What you return must match the records word for word.

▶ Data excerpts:
##########

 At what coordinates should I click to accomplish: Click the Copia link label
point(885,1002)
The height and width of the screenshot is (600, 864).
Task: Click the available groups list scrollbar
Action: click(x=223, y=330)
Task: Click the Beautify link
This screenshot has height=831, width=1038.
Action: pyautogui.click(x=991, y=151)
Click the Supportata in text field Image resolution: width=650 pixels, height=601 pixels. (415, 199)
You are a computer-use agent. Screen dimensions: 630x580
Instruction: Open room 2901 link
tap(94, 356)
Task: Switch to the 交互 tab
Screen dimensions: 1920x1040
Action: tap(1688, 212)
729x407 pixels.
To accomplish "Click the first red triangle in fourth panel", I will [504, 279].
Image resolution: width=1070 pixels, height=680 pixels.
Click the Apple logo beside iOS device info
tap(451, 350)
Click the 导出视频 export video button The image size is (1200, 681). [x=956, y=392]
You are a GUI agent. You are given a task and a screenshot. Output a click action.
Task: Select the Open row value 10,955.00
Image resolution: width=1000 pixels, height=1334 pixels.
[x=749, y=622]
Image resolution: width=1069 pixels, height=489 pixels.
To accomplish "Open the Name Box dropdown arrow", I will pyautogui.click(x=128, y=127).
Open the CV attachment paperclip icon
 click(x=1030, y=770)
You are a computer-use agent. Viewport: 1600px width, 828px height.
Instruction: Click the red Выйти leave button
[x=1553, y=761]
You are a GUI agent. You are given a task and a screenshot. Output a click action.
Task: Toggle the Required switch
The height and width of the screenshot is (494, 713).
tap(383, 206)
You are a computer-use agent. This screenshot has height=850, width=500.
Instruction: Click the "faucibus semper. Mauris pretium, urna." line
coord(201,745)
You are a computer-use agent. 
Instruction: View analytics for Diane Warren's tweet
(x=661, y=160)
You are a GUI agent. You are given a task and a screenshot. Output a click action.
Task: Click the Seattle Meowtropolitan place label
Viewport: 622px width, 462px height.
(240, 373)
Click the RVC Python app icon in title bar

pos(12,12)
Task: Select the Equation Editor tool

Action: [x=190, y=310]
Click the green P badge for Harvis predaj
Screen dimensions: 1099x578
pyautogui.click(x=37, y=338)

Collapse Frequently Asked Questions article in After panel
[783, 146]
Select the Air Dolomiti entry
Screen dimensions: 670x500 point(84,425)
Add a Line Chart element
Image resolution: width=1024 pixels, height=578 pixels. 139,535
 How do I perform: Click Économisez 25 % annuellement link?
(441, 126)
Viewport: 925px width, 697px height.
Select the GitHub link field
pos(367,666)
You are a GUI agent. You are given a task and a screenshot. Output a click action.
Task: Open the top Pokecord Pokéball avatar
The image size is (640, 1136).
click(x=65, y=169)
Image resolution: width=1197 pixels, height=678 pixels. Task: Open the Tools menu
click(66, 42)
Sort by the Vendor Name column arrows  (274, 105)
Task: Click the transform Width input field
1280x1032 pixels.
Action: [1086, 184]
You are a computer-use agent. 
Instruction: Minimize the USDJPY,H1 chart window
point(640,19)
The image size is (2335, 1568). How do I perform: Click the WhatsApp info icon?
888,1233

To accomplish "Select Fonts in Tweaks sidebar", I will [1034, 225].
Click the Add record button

##########

▶ Response below:
 At what coordinates should I click to accomplish: Click the Copia link label
point(885,1002)
The height and width of the screenshot is (600, 864).
Task: Click the available groups list scrollbar
Action: click(x=223, y=330)
Task: Click the Beautify link
This screenshot has height=831, width=1038.
Action: pyautogui.click(x=991, y=151)
Click the Supportata in text field Image resolution: width=650 pixels, height=601 pixels. (415, 199)
You are a computer-use agent. Screen dimensions: 630x580
Instruction: Open room 2901 link
tap(94, 356)
Task: Switch to the 交互 tab
Screen dimensions: 1920x1040
Action: tap(1688, 212)
729x407 pixels.
To accomplish "Click the first red triangle in fourth panel", I will [504, 279].
Image resolution: width=1070 pixels, height=680 pixels.
Click the Apple logo beside iOS device info
tap(451, 350)
Click the 导出视频 export video button The image size is (1200, 681). [x=956, y=392]
You are a GUI agent. You are given a task and a screenshot. Output a click action.
Task: Select the Open row value 10,955.00
Image resolution: width=1000 pixels, height=1334 pixels.
[x=749, y=622]
Image resolution: width=1069 pixels, height=489 pixels.
To accomplish "Open the Name Box dropdown arrow", I will pyautogui.click(x=128, y=127).
Open the CV attachment paperclip icon
 click(x=1030, y=770)
You are a computer-use agent. Viewport: 1600px width, 828px height.
Instruction: Click the red Выйти leave button
[x=1553, y=761]
You are a GUI agent. You are given a task and a screenshot. Output a click action.
Task: Toggle the Required switch
The height and width of the screenshot is (494, 713).
tap(383, 206)
You are a computer-use agent. This screenshot has height=850, width=500.
Instruction: Click the "faucibus semper. Mauris pretium, urna." line
coord(201,745)
You are a computer-use agent. 
Instruction: View analytics for Diane Warren's tweet
(x=661, y=160)
You are a GUI agent. You are given a task and a screenshot. Output a click action.
Task: Click the Seattle Meowtropolitan place label
Viewport: 622px width, 462px height.
(240, 373)
Click the RVC Python app icon in title bar

pos(12,12)
Task: Select the Equation Editor tool

Action: [x=190, y=310]
Click the green P badge for Harvis predaj
Screen dimensions: 1099x578
pyautogui.click(x=37, y=338)

Collapse Frequently Asked Questions article in After panel
[783, 146]
Select the Air Dolomiti entry
Screen dimensions: 670x500 point(84,425)
Add a Line Chart element
Image resolution: width=1024 pixels, height=578 pixels. 139,535
 How do I perform: Click Économisez 25 % annuellement link?
(441, 126)
Viewport: 925px width, 697px height.
Select the GitHub link field
pos(367,666)
You are a GUI agent. You are given a task and a screenshot. Output a click action.
Task: Open the top Pokecord Pokéball avatar
The image size is (640, 1136).
click(x=65, y=169)
Image resolution: width=1197 pixels, height=678 pixels. Task: Open the Tools menu
click(66, 42)
Sort by the Vendor Name column arrows  (274, 105)
Task: Click the transform Width input field
1280x1032 pixels.
Action: [1086, 184]
You are a computer-use agent. 
Instruction: Minimize the USDJPY,H1 chart window
point(640,19)
The image size is (2335, 1568). How do I perform: Click the WhatsApp info icon?
888,1233

To accomplish "Select Fonts in Tweaks sidebar", I will [1034, 225].
Click the Add record button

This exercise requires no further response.